In the U.S., just one commercial plant converts uranium into the gaseous form required for enrichment and only one commercial plant enriches that gas into nuclear fuel at the scale required to fuel power plants. No facility can produce significant volumes of the higher-grade fuel used by new reactor designs—High-Assay Low-Enriched Uranium, or HALEU. That also comes primarily from Russia, though the Department of Energy has posted billions in grant funding for private-sector enrichment projects in the U.S. 

“The U.S. [government] is moving very fast on this,” said James Walker, CEO of a startup called Nano Nuclear Energy and a former nuclear engineer at the U.K. Ministry of Defense. “Now the pressure is on everybody to ramp up as fast as they can.”

A whole cluster of advanced nuclear startups like Nano eagerly awaits the availability of American HALEU to begin testing their reactors, and they’ll purchase the new enrichment facilities’ product as soon as it becomes available, Walker said. 

However, even a booming domestic market for nuclear fuel doesn’t guarantee that American uranium miners will supply the needed raw material.
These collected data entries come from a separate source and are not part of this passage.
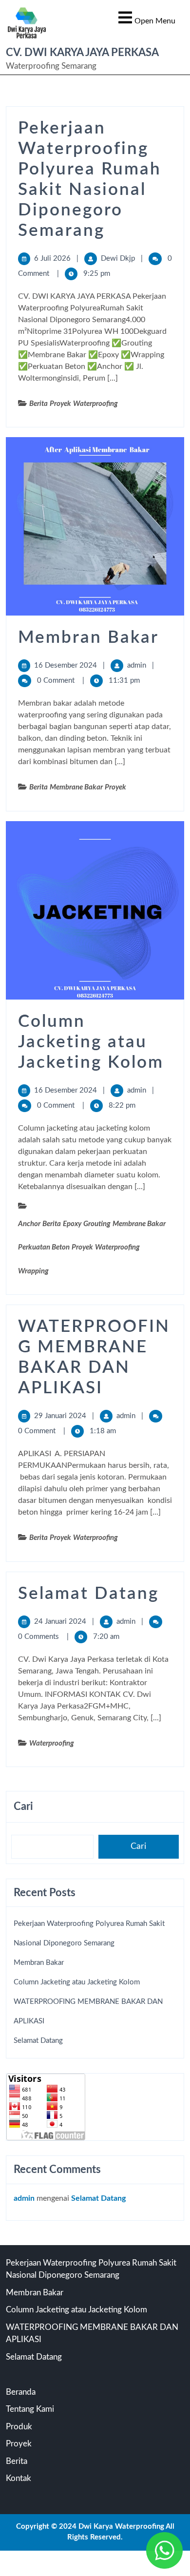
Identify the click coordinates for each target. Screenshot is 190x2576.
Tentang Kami (30, 2409)
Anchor (29, 1224)
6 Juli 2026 (52, 258)
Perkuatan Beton (44, 1247)
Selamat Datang (88, 1593)
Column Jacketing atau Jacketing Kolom (91, 1042)
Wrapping (33, 1271)
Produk (19, 2426)
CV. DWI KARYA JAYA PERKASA (82, 52)
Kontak (18, 2478)
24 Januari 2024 (60, 1621)
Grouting (97, 1224)
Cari (23, 1806)
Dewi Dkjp (118, 258)
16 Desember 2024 (65, 665)
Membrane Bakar (76, 787)
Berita (38, 403)
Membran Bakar (88, 637)
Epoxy (72, 1224)
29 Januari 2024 (60, 1416)
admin (136, 665)
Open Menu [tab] (146, 17)
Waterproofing (95, 403)
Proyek (60, 403)
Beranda (21, 2392)
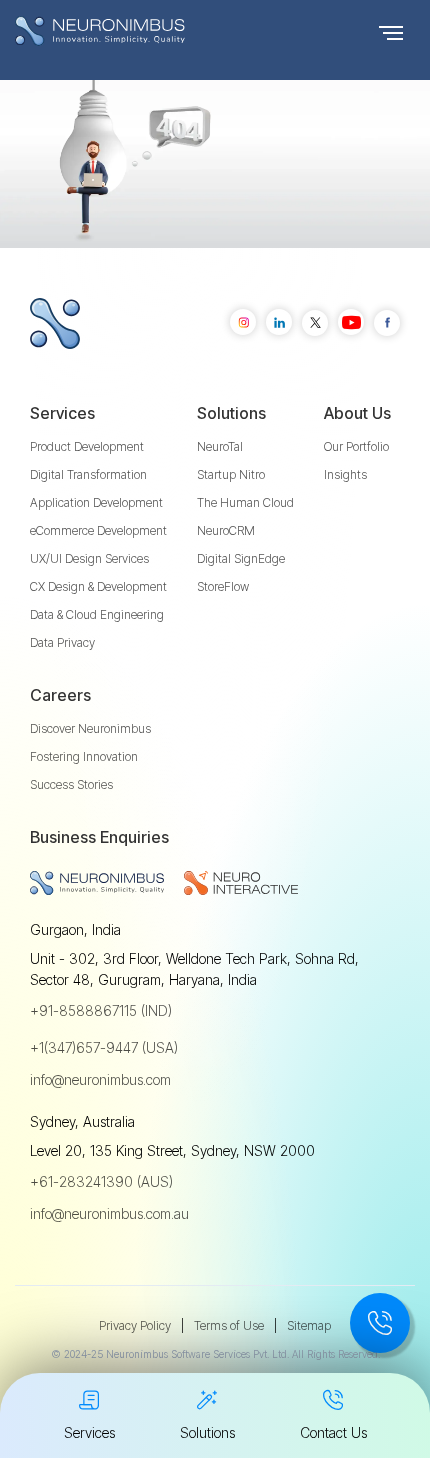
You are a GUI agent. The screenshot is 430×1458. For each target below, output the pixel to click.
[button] (391, 31)
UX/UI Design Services (89, 558)
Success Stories (71, 784)
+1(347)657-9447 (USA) (104, 1047)
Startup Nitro (231, 474)
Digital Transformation (88, 474)
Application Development (96, 502)
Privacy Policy (135, 1325)
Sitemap (309, 1325)
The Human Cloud (245, 502)
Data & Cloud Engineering (97, 614)
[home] (140, 31)
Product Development (87, 446)
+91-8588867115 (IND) (101, 1010)
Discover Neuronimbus (90, 728)
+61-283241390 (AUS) (101, 1181)
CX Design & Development (98, 586)
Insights (345, 474)
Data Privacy (62, 642)
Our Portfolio (356, 446)
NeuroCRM (226, 530)
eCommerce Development (98, 530)
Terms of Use (229, 1325)
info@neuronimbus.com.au (109, 1213)
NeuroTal (220, 446)
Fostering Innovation (84, 756)
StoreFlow (223, 586)
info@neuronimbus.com (100, 1079)
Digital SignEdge (241, 558)
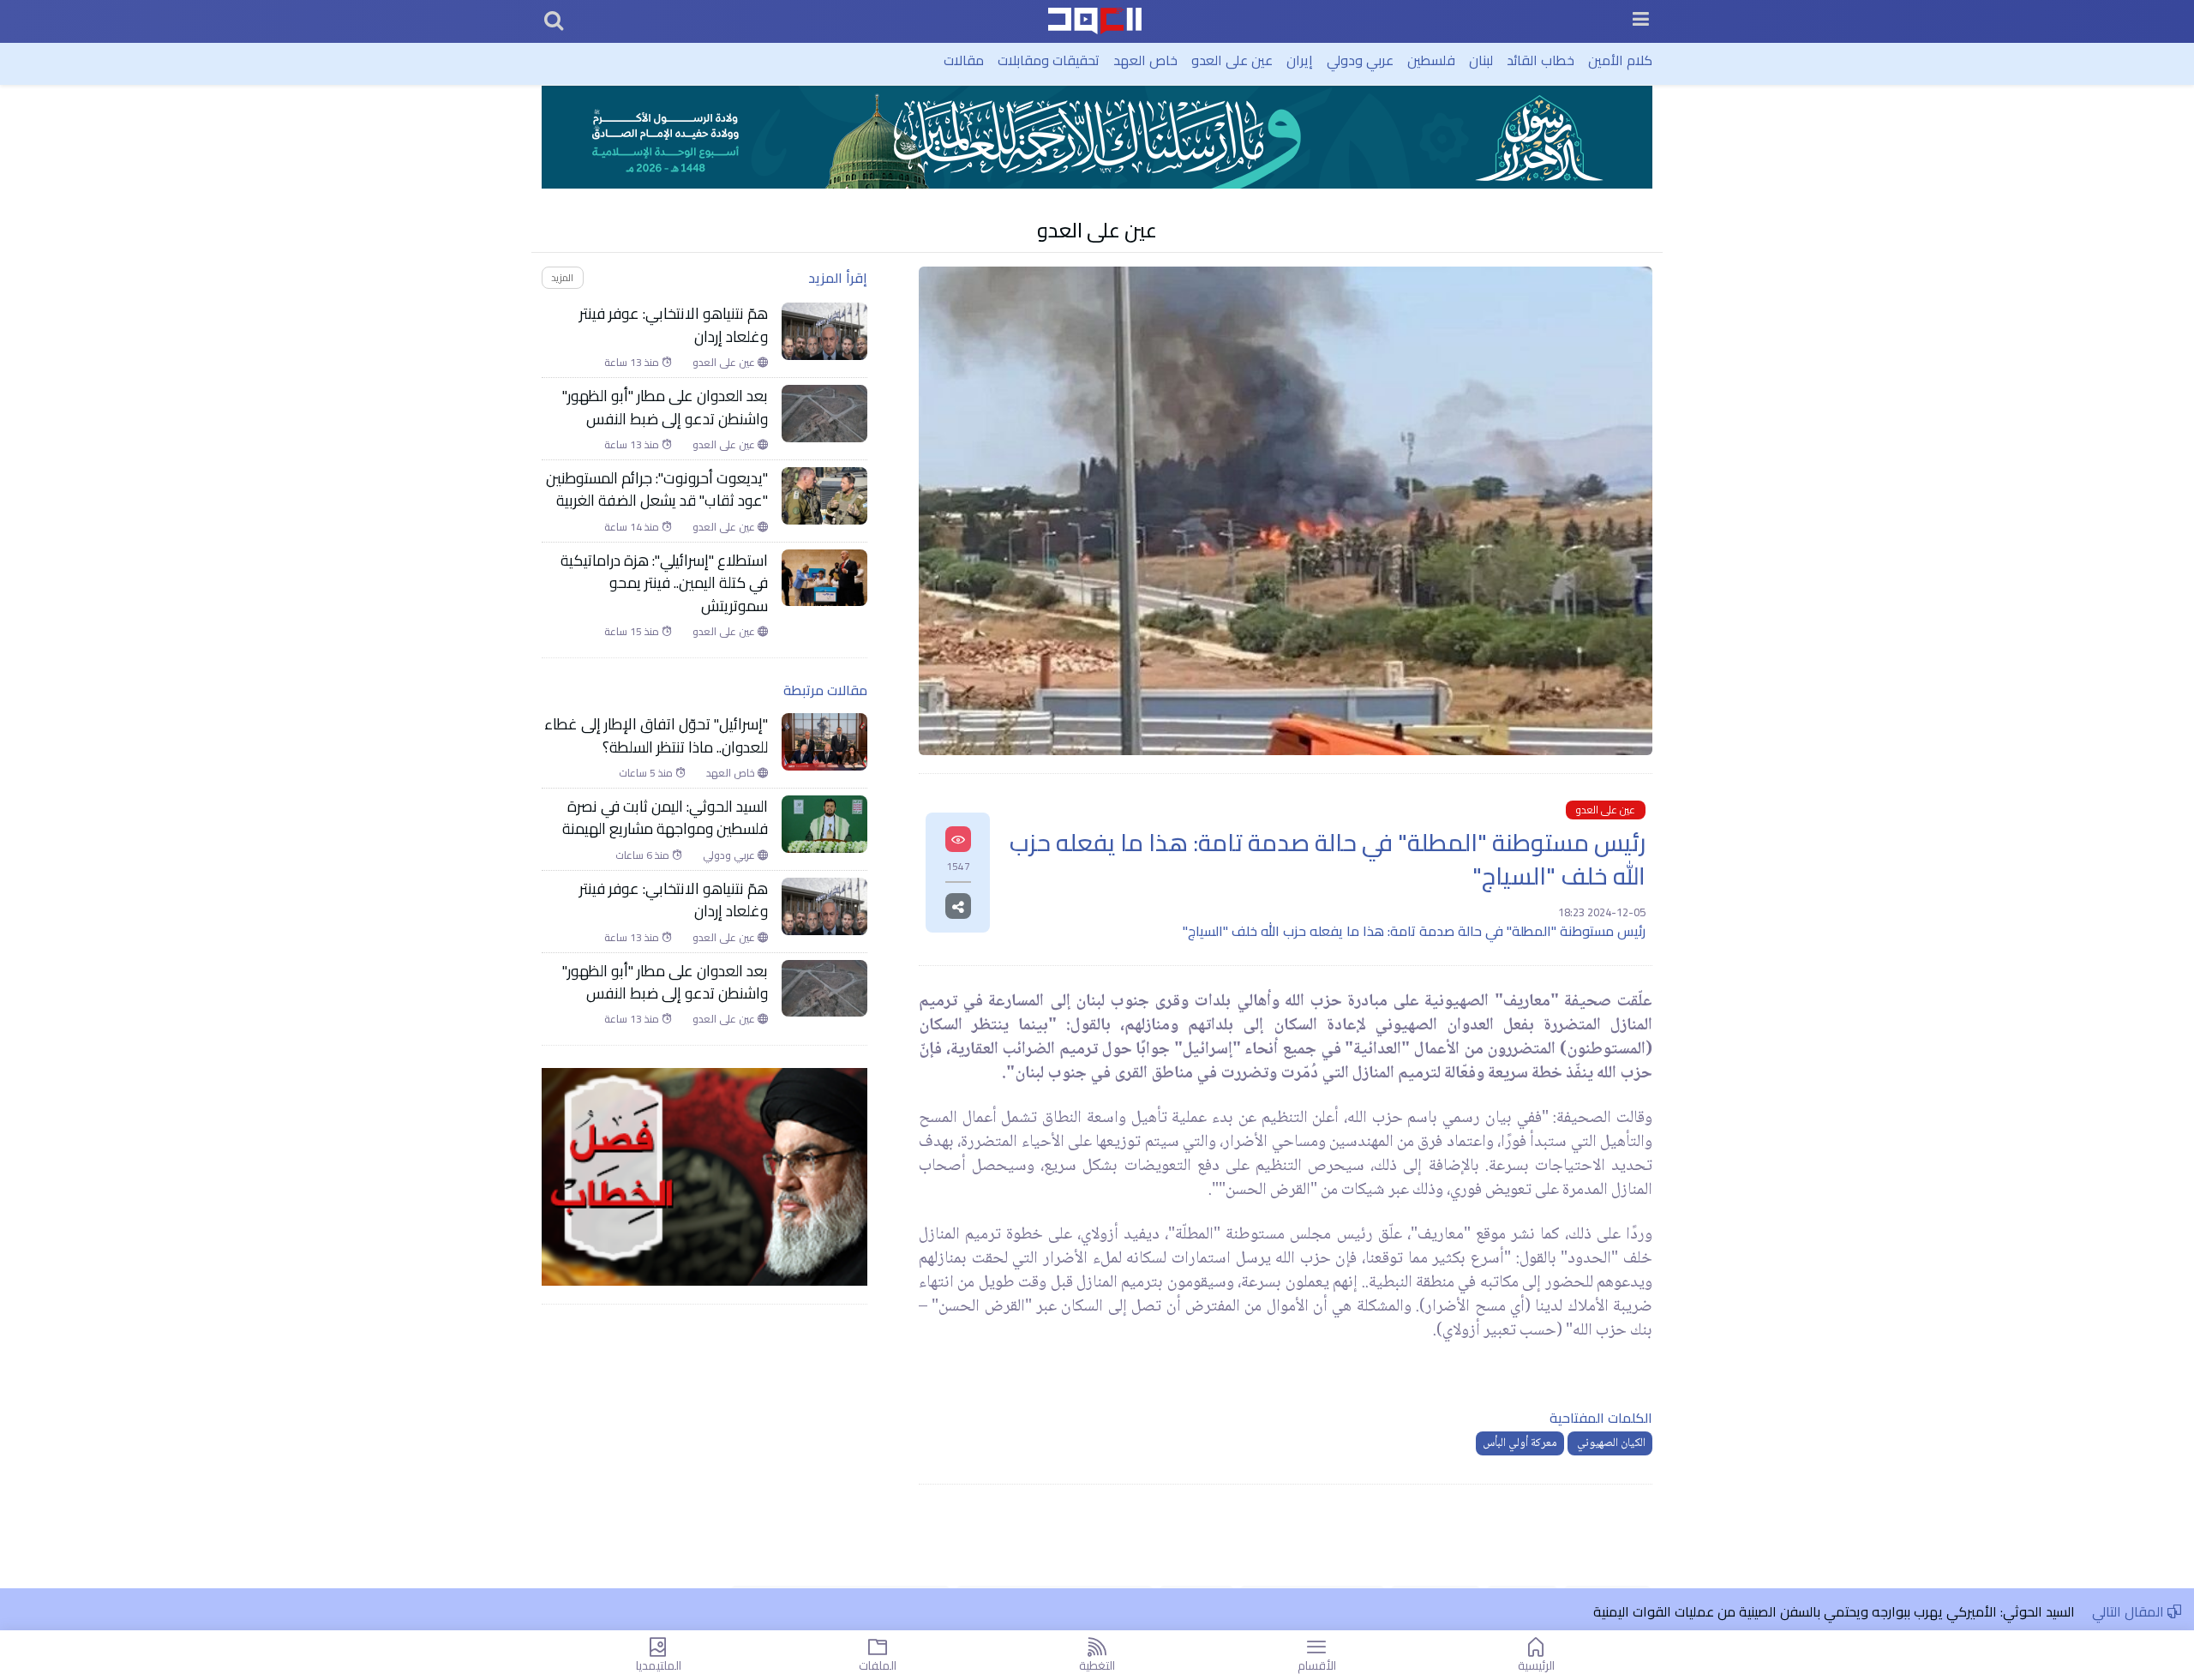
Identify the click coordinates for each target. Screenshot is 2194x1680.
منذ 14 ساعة (633, 527)
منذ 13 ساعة (633, 362)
New enrichment projects could continue to import uranium mined overseas—but government policies are making that harder, including with the Biden administration’s ban on imports of Russian uranium.

“We are making investments to build out a secure nuclear fuel supply chain here in the United States,” the announcement of that ban stated.

This year, Trump imposed tariffs on imports from 70 countries, including the top uranium producers: Kazakhstan, Canada and Namibia. 

“As long as we’re keeping that foreign uranium from coming in, then I think there is hope for domestic production,” said Brent Elliott, a geologist with the Bureau of Economic Geology at the University of Texas. But if “we can get it cheaper somewhere else, then that will more likely be the case.”